1, tell a family story

Guiding children to know that death is a natural life phenomenon can start with sharing family stories together.

It is suggested that when family members get together to chat, they can find out the yellowed photos and talk to their children about their parents' biological parents or grandparents who have passed away. Where did they come from? Do what? How many children do you have? What did they like to play at that time? What to eat? What is the happiest or saddest thing? You can also draw these stories with your children, and gradually understand life and death in drawing and telling stories.

2. Using pets as a medium

Many babies like keeping pets. Pets have a short life span and can easily become children's first experience of contact with death. Parents may wish to make good use of the opportunity of life education.

The death of pets often arouses children's doubts about death. Where did the dog go? What is heaven? Can I go with you? More and more research points out that if children are encouraged to ask questions related to death, allowed to express their emotions, and often cared for, then they can face the death of their loved ones more calmly.

Let the children watch The Lion King. When Simba the lion's father dies, the children in front of the TV will cry with him. In fact, they are "practicing" their sadness and learning to let their emotions have an outlet.

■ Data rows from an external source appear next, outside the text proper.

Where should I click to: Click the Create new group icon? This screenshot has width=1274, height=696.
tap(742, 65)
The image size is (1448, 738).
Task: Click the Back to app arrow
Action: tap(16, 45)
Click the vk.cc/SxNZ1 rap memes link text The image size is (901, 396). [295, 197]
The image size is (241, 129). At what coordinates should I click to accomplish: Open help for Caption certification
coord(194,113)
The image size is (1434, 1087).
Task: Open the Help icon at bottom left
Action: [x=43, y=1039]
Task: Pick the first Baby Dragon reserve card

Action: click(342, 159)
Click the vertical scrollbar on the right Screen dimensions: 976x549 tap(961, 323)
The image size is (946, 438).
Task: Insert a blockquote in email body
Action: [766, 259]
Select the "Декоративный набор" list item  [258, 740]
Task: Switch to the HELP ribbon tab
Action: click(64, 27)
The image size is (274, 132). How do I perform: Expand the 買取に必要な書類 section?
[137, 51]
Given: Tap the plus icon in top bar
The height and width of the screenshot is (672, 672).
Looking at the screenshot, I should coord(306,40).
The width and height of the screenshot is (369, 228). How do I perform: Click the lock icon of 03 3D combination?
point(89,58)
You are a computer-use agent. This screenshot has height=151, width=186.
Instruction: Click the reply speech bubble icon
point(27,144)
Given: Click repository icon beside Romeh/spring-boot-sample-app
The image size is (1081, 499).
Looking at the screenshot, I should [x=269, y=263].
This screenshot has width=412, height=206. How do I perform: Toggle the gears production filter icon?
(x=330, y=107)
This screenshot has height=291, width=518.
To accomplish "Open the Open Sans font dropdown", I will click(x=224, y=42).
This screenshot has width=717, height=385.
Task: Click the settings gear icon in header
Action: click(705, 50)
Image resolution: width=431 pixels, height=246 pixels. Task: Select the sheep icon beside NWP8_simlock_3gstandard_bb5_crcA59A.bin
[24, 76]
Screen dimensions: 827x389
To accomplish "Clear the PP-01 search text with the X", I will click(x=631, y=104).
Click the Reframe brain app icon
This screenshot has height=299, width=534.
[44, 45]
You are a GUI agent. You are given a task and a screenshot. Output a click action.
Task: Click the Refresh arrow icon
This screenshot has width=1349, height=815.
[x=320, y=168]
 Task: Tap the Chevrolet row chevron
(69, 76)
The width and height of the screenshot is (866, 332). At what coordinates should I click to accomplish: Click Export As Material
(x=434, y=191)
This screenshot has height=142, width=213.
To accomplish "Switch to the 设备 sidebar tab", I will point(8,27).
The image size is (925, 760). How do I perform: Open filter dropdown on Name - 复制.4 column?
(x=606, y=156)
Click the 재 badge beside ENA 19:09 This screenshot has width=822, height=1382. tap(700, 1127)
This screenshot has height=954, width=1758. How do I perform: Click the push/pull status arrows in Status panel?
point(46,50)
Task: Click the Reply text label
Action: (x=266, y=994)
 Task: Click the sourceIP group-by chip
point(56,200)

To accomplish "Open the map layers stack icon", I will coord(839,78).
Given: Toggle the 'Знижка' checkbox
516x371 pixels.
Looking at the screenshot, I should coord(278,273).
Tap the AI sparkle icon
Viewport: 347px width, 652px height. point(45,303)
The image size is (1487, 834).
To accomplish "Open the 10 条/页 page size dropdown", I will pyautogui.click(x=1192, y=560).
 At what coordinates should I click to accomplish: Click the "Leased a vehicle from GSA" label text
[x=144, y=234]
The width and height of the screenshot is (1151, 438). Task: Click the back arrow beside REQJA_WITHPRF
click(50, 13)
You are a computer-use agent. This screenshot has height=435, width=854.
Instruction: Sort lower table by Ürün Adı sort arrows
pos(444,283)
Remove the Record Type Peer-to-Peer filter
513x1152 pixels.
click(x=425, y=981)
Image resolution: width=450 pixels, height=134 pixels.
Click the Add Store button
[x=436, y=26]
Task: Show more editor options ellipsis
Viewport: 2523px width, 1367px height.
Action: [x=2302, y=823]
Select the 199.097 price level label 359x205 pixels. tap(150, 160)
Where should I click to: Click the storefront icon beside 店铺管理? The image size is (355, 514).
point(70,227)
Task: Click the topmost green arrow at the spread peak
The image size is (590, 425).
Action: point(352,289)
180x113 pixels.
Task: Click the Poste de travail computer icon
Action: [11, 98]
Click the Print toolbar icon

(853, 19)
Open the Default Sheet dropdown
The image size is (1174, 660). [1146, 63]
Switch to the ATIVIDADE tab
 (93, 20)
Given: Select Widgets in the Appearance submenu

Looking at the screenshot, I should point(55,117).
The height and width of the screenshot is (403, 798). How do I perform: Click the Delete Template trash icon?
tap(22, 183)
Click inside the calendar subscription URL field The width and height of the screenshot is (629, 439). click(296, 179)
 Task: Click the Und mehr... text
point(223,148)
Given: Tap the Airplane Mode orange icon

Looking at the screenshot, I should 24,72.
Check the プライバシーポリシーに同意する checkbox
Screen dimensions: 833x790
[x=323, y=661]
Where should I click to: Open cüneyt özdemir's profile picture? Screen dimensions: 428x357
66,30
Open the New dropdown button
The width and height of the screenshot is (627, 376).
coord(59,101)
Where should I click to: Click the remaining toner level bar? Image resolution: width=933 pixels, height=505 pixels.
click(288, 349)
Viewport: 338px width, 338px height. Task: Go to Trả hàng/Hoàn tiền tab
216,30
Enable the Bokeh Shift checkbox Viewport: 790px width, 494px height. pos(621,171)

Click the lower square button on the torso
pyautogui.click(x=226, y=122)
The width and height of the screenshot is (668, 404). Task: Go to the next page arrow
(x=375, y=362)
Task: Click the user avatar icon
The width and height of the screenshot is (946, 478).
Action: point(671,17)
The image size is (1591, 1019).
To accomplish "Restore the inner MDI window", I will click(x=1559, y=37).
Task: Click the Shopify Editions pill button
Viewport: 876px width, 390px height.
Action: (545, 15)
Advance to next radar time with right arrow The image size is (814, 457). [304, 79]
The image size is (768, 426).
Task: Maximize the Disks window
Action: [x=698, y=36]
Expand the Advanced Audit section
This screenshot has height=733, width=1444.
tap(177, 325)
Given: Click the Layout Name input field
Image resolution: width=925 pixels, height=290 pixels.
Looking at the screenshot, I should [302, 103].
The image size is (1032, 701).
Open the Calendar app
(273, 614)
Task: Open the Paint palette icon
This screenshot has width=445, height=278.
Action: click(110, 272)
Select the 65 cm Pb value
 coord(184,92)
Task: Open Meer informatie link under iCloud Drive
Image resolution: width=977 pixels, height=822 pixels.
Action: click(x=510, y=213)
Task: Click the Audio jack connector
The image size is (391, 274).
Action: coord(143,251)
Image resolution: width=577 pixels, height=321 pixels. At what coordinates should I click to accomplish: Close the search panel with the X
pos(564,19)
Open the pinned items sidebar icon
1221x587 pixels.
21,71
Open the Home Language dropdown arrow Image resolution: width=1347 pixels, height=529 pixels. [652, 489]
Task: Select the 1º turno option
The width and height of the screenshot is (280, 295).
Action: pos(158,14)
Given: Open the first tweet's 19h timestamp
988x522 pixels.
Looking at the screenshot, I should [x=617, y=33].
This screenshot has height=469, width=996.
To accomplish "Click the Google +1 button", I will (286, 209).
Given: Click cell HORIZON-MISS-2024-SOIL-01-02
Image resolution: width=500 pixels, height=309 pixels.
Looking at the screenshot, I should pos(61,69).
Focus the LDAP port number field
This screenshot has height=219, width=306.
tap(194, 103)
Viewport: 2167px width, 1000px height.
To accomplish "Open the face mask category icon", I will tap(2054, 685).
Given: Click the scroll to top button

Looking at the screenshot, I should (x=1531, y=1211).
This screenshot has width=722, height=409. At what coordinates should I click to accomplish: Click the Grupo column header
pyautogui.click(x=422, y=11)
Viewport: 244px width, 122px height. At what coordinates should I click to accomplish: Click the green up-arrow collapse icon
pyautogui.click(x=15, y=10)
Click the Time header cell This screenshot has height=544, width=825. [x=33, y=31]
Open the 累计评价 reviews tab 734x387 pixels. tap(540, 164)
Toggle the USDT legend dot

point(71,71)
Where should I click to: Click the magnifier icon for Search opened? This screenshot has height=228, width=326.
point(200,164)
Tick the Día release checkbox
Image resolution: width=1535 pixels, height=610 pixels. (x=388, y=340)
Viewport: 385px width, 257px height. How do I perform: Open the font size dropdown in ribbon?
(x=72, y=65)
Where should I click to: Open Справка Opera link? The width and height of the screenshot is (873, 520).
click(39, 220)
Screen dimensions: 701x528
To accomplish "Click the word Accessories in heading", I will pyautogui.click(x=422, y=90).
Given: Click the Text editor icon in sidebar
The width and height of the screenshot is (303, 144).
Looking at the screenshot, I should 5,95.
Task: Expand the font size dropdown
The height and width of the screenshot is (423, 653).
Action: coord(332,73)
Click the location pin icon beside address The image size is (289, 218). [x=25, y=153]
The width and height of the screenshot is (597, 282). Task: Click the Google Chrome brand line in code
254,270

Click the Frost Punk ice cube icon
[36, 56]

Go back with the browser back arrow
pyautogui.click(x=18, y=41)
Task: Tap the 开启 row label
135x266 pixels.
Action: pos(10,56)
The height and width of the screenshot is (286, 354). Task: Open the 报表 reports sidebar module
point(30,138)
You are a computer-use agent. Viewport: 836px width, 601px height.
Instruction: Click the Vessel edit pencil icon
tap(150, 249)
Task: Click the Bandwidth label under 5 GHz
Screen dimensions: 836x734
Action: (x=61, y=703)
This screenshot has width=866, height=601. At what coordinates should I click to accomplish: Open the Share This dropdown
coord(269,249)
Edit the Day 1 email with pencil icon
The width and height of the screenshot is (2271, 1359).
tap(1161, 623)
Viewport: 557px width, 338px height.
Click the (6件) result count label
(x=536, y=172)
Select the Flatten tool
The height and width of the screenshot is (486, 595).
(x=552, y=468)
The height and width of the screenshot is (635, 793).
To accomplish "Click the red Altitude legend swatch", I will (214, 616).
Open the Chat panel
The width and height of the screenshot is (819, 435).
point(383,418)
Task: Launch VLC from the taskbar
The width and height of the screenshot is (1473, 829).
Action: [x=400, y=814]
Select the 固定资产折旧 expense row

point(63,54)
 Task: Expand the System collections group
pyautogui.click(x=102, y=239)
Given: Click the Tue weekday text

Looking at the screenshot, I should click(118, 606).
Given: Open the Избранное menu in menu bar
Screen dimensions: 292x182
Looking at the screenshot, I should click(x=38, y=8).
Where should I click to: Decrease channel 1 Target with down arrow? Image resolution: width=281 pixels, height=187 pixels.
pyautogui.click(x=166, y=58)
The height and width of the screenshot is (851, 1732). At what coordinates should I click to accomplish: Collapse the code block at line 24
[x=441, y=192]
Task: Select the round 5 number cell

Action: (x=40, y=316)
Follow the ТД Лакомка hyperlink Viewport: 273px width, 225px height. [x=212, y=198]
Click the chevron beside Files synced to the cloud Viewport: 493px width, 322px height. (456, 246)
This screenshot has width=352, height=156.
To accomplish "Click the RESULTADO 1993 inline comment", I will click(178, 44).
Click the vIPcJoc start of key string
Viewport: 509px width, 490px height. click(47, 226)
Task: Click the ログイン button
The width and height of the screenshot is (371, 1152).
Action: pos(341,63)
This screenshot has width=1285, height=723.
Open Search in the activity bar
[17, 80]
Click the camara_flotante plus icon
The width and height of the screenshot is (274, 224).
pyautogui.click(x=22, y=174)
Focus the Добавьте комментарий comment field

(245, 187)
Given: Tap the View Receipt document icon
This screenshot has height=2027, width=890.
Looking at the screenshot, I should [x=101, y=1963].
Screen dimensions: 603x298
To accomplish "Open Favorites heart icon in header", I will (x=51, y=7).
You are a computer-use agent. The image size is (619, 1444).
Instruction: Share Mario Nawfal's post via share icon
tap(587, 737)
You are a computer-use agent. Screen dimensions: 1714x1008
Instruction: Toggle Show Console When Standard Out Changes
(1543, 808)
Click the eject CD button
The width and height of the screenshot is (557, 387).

3. Know life and death from nature

Let children experience the changes of seasons, such as watching the process of leaves from newborn to withered. A clinical counselor chose to let his children plant trees, knowing that "flowers bloom and fall, flowers die, but another flower is born".

4. Read death gently with your children.

Opening a picture book and reading a story about death is actually one of the most natural ways to talk about death with children. When the child has to face the departure of relatives and pets, when the child has to face the cruel reality that he is terminally ill and about to die, give him a picture book and read it with him gently.